ENTP male here as well.

Not sure what this is so I'll just say some things.

I like to talk to people. I enjoy entertaining people and making them laugh; two things I am very good at. I can lose interest quite quickly though. Like my ENTP comrade here, I also do not connect with people easily as I seem to find most people boring, predictable and just uninteresting. I do my best though because my job depends on it.

I've started a handful of businesses, all of which have failed, not for being a poor idea, but lack of effort. I just became bored with them. I made some money on them though, some of them...lol.

I find myself creating trips all the time. I really enjoy snowboarding so I spent like 6 hours the other day creating what would be the most badass snowboarding trip I could come up with. It involved flying to Niseko, Japan for like a week then flying down to Queenstown, New Zealand for another week and just shredding like there is no tomorrow. It'd be epic. I legit considered booking it on the spot but I most likely wouldn't have had a job when I came back.

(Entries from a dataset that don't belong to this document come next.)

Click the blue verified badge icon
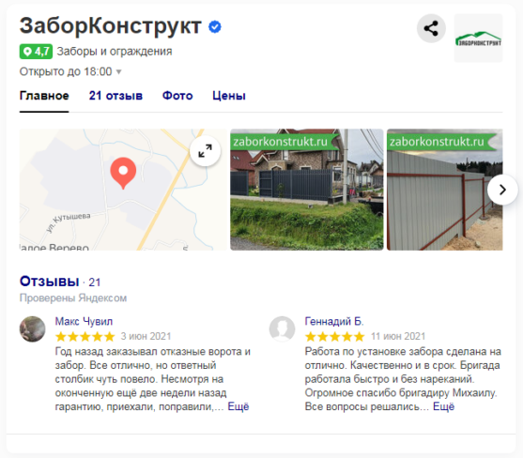 pyautogui.click(x=215, y=26)
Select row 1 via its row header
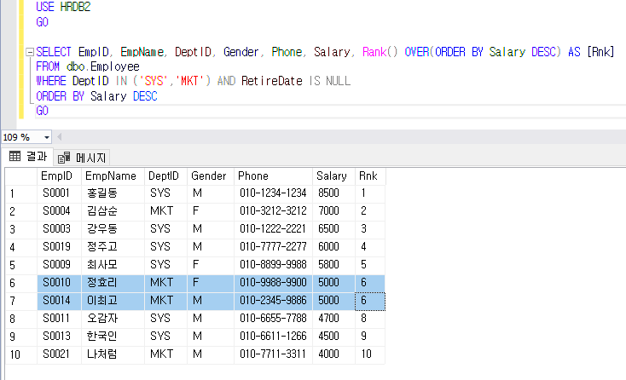This screenshot has height=380, width=626. click(20, 193)
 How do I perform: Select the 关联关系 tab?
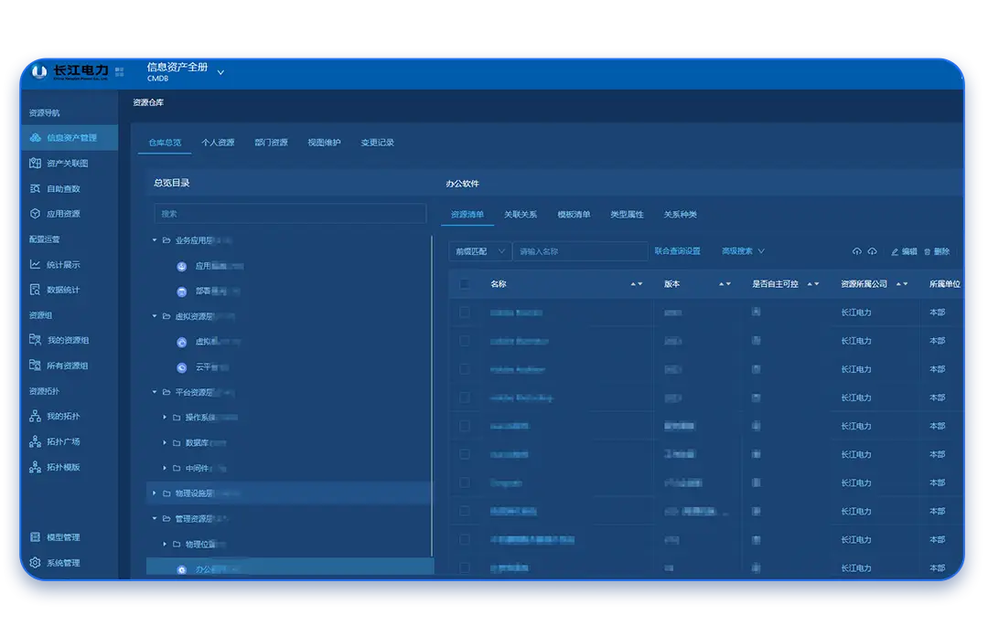tap(521, 215)
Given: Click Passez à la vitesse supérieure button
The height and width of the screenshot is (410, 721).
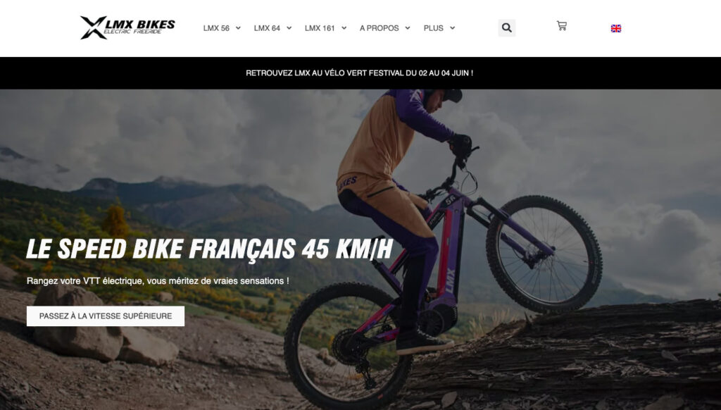Looking at the screenshot, I should [106, 316].
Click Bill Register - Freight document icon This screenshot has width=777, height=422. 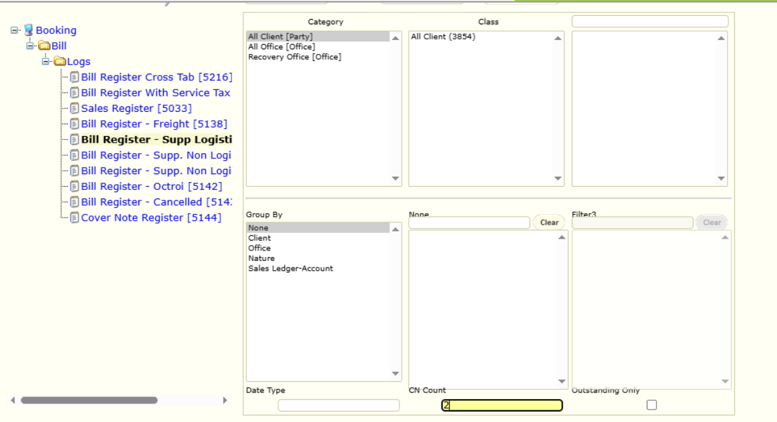[74, 124]
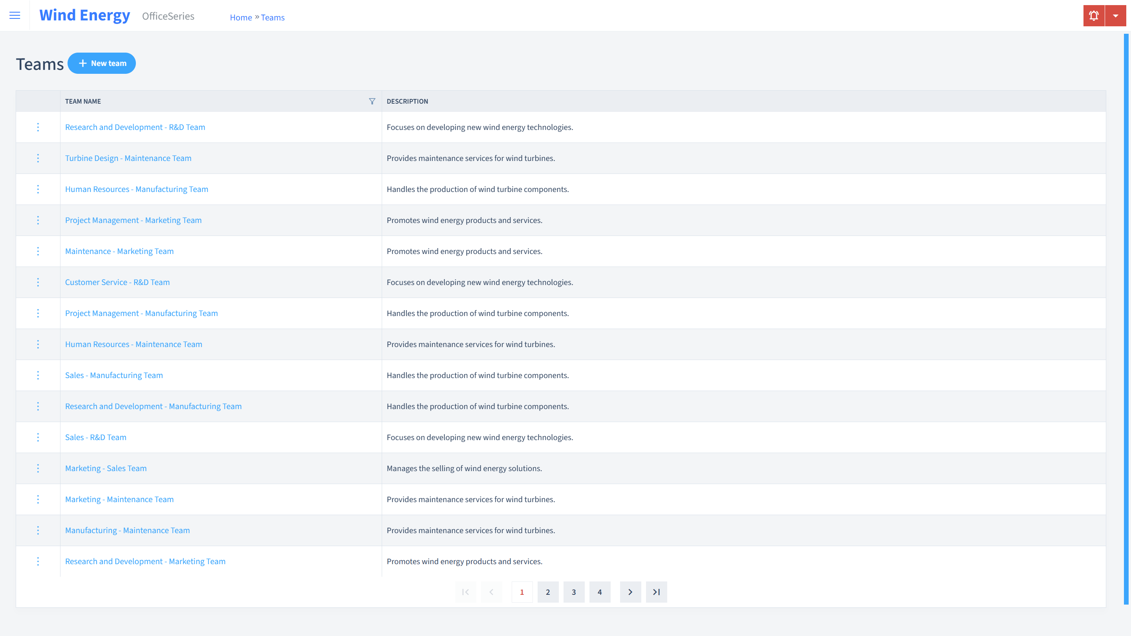Click the last page navigation button
Image resolution: width=1131 pixels, height=636 pixels.
[x=656, y=592]
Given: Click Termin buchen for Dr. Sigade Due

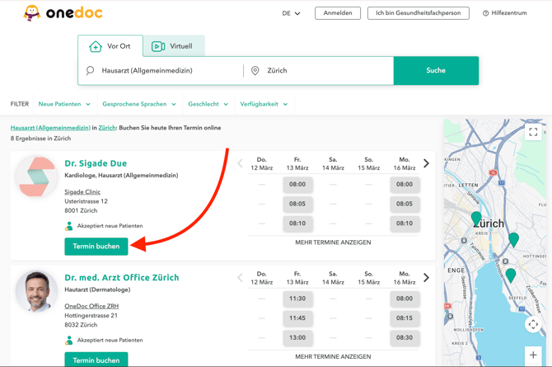Looking at the screenshot, I should coord(96,247).
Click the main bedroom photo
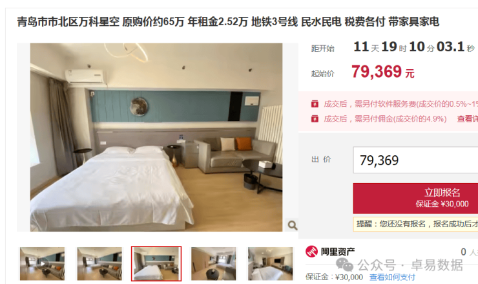 156,137
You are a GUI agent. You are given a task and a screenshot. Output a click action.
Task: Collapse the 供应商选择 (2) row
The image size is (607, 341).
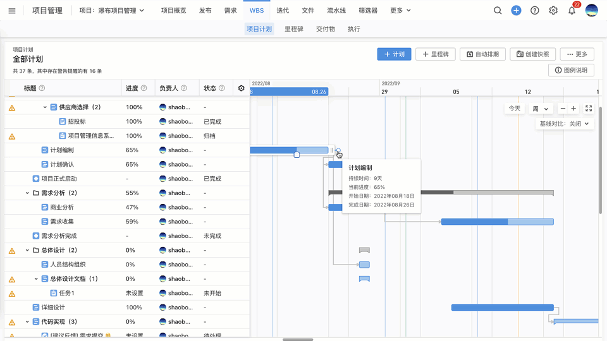pos(45,107)
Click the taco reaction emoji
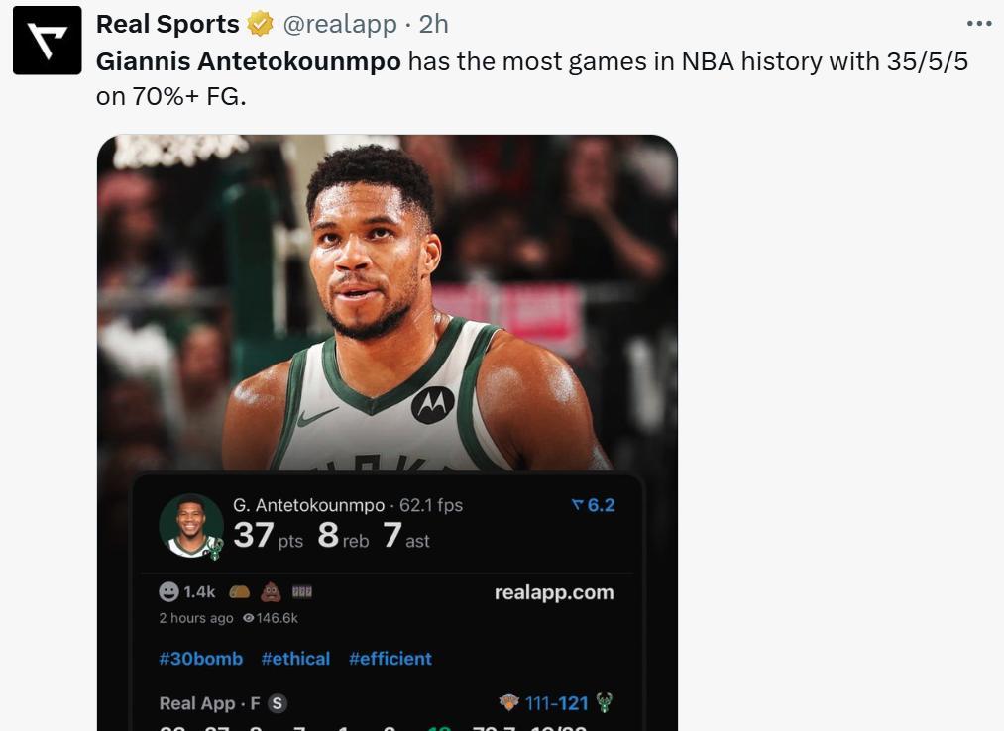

I make good money doing what I currently do. I hate it honestly and I feel like I'm operating at like 20% of my potential at this job, a job that many people below me would kill to have by the way. I feel like I'm going through the motions but I dominate at it for some reason. I legit can't explain it. I get compliments from clients and coworkers on a routine basis talking about how good I am at what I do. I obviously say thanks but inside I'm like this shit is stupid easy, wtf is wrong with all of you. I enjoy the ego stroking though, not gonna lie. Maybe thats why I'm still there. Not sure.

When it comes to women, I get bored super quickly. It doesn't matter how attractive they are. Its demoralizing sometimes when I think about it because they're great girls...but I just don't give a fuck. Straight up. Its not my fault that they can't keep my interest. Or maybe it is? I don't know. This is why I'm 30 and single though. So I guess I'll just keep spinning plates.

I also highly value knowledge and self-improvement. I have zero tolerance for incompetence and if I think you're guilty of it, I will calmly and logically pick you apart and you will walk away feeling like you're stupid. I don't do that intentionally, its just how it comes out. I feel bad about it when I reflect on it after the fact but then I move on because I don't have time for petty things like feelings.